The tremendously favorable pricing of the LSM also provides savings for television cartoons, which are generally less expensive, more quickly done, and commonly less accurate than the track reading typically used for feature films. In short, if you do track reading by hand at all, using the LSM instead should be as accurate or more accurate and much less expensive to use. An additional savings is that animation production no longer needs to use film, but can be done entirely on computer, because manual track reading is the only part of the process that until now still required putting the audio tracks onto film. Now that computer-based track reading is up to speed, that expensive and time-consuming part of the process can be avoided, which saves you both days and dollars!

 

 

Fees

Registered regular users of the Lip Synch Machine are charged a quarterly minimum enrollment fee of $250. The rate for usage is $25/minute, so that the minimum fee can be used to cover up to 10 minutes of lip assignment, track reading, and/or indexing. Additional usage after the quarterly minimum fee is used up is prorated at the same usage rate of $25/minute. To handle multi-track recordings, the LSM requires a separate audio file for each track; each track also counts separately toward the usage total. If you are an academic institution, ask us about our academic discount rates.

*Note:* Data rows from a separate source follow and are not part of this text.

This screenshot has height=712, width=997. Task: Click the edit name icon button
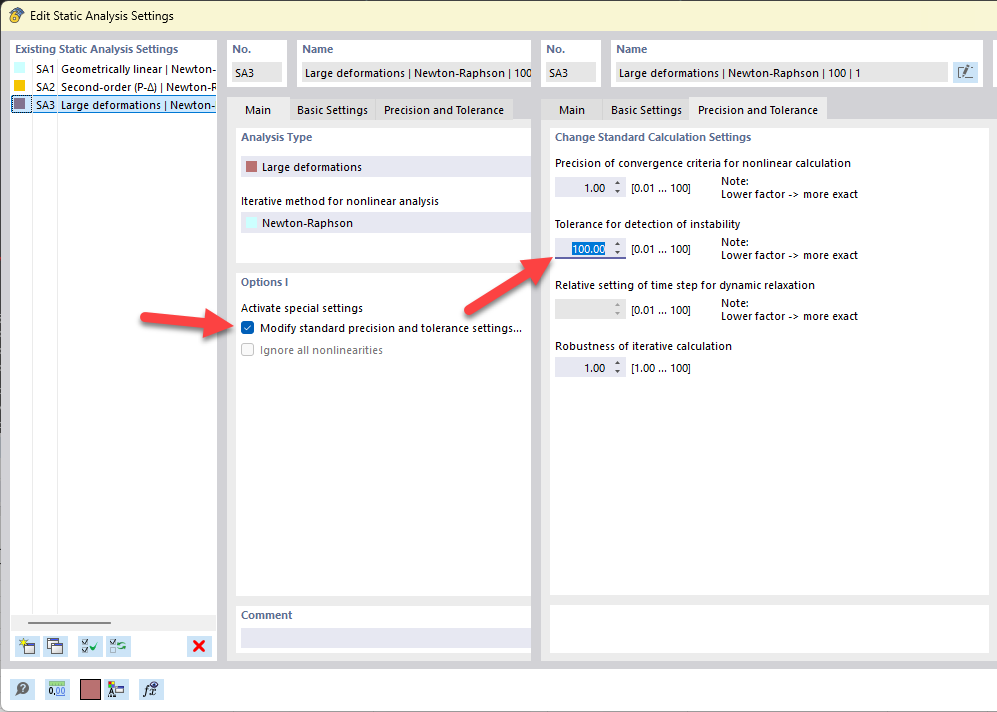(x=965, y=72)
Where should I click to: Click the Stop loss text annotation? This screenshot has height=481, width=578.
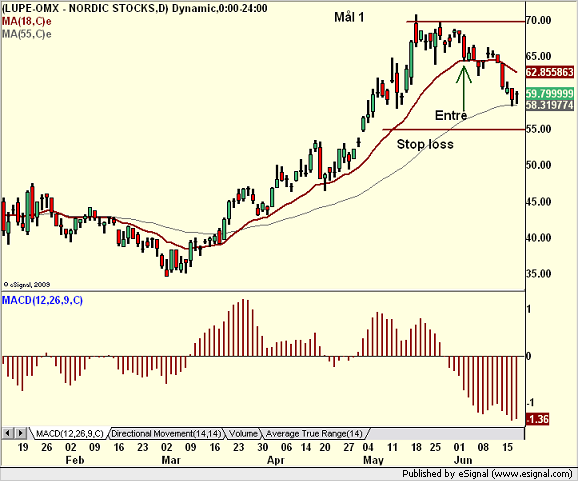click(425, 144)
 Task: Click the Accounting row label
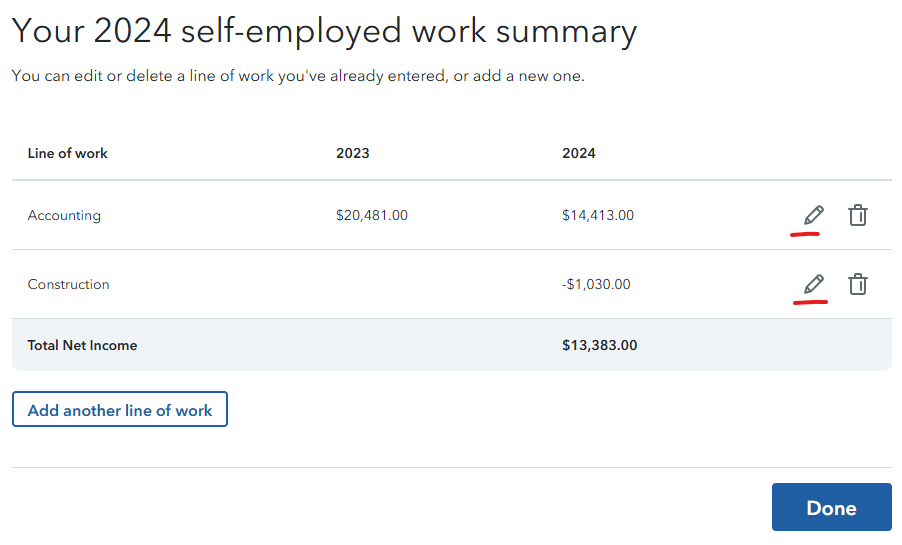(64, 215)
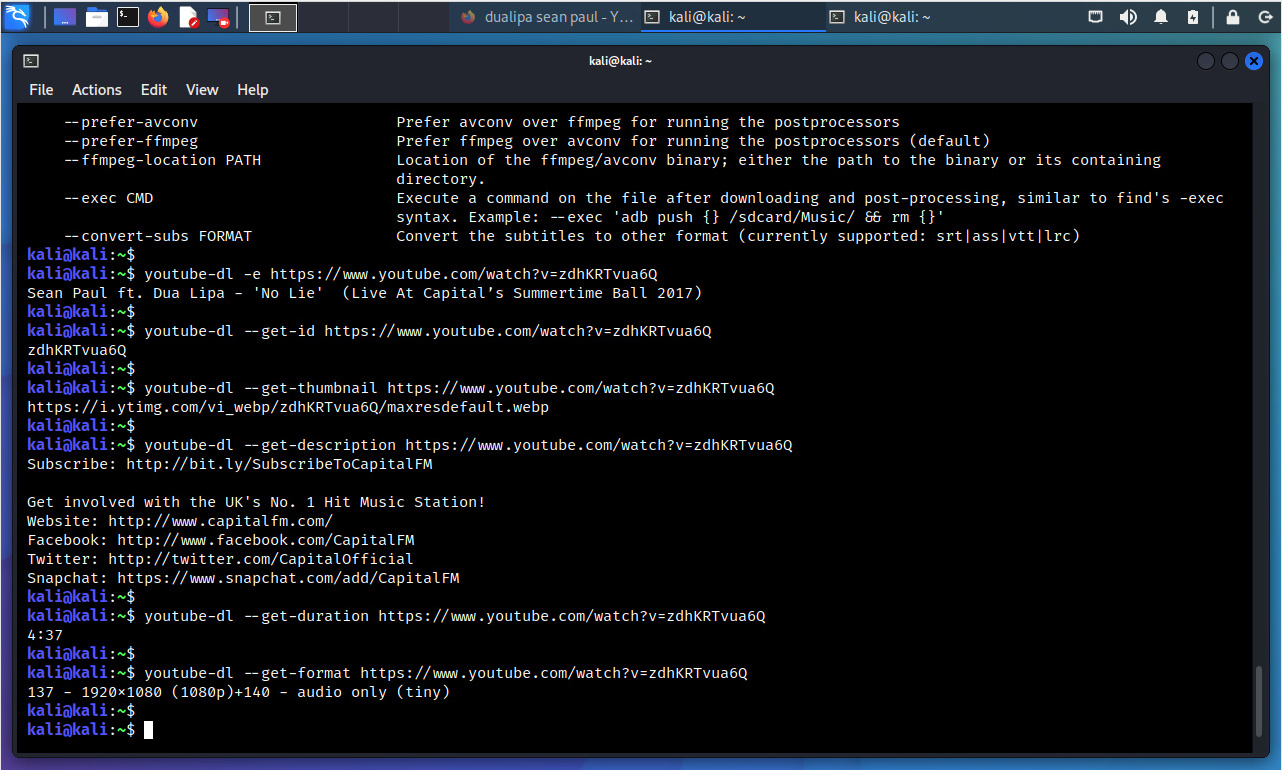Image resolution: width=1283 pixels, height=770 pixels.
Task: Open the file manager launcher in panel
Action: tap(96, 17)
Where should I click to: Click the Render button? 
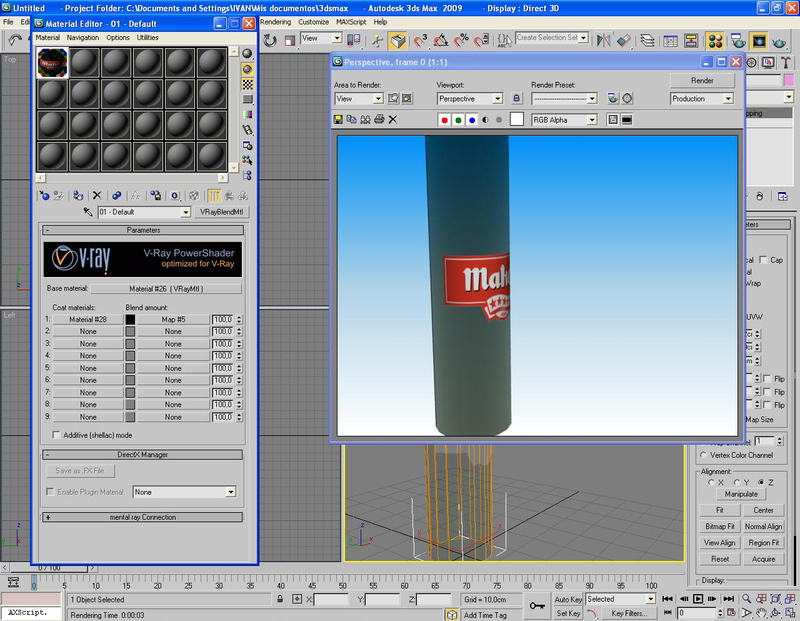702,80
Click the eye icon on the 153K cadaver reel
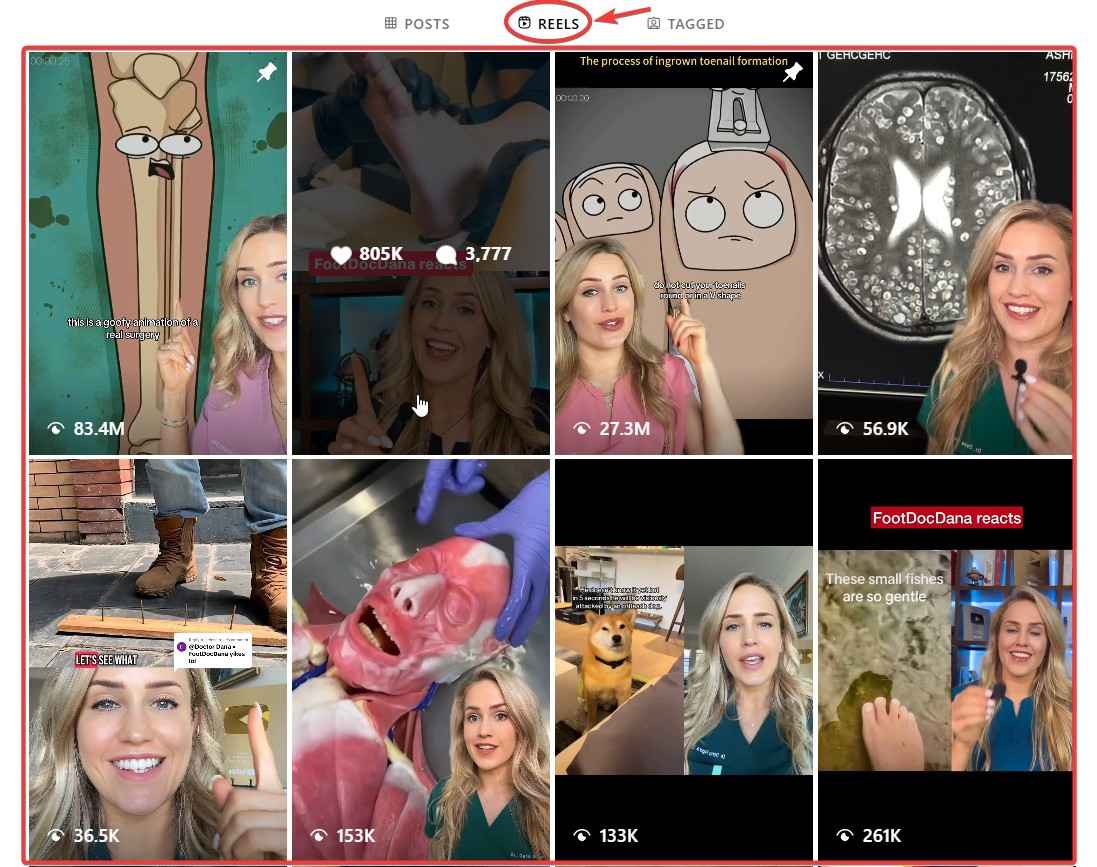Image resolution: width=1097 pixels, height=867 pixels. tap(318, 835)
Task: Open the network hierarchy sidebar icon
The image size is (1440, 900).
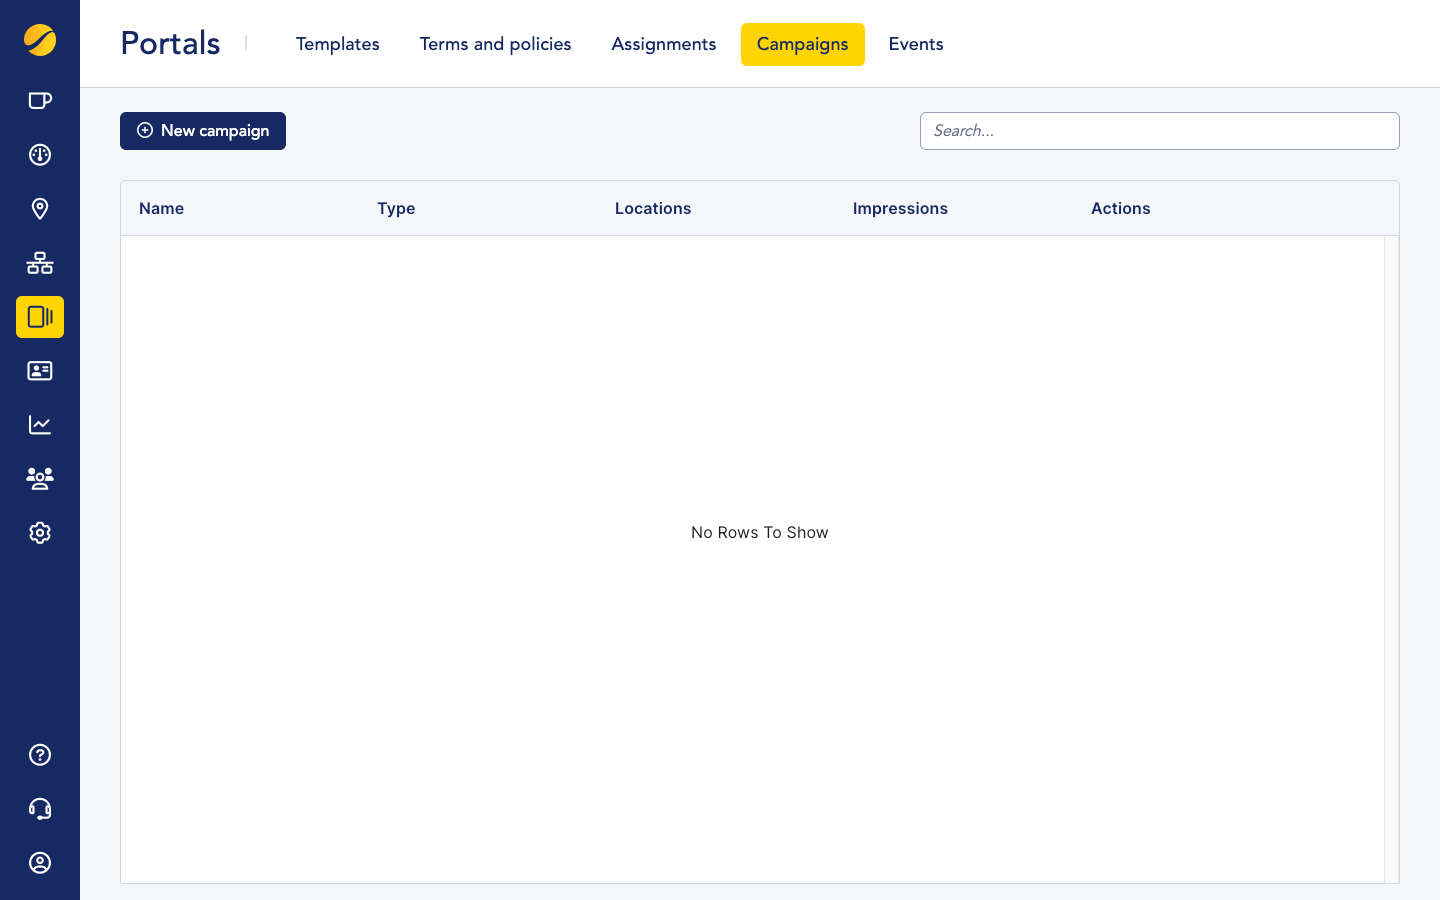Action: 40,263
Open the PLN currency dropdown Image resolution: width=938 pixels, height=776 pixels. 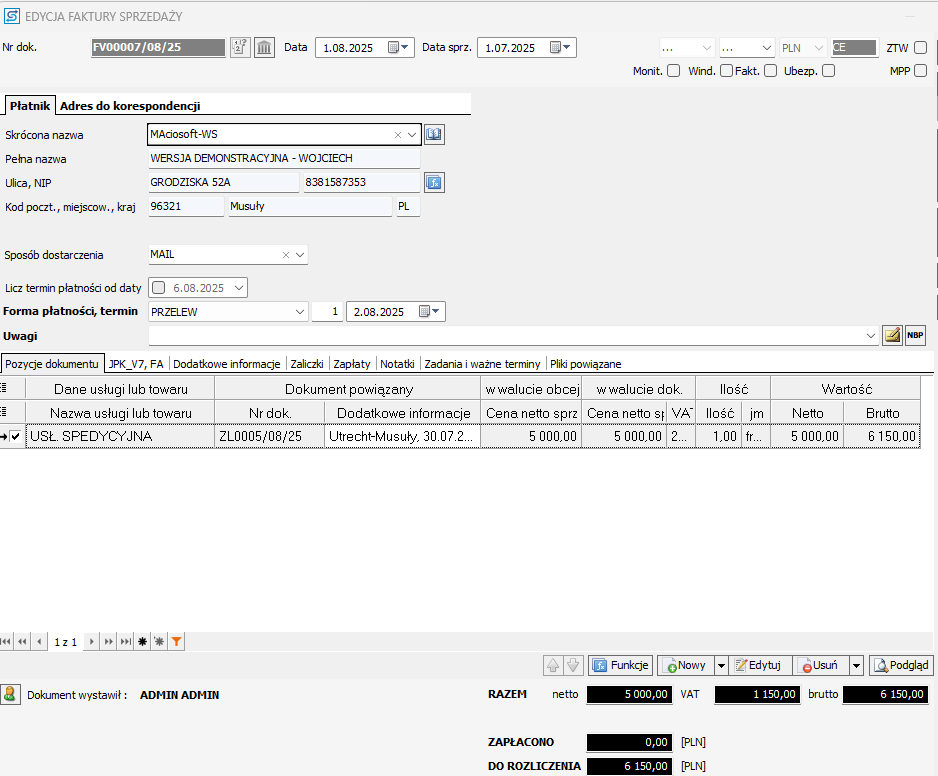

If you require manual checking and correction of LSM output, cutting up audio files, or doing custom programming, we are at your service. Our billing rate for registered users is $40 per labor hour. Billing for labor hours can be applied to the quarterly minimum enrollment fee, also.

A quarter is three calendar months. The quarterly payment schedule begins on the date of registration as a regular user and ends at the end of the quarter during which a subscription is terminated. Please, no partial-quarter refunds; that's why it's called a minimum fee.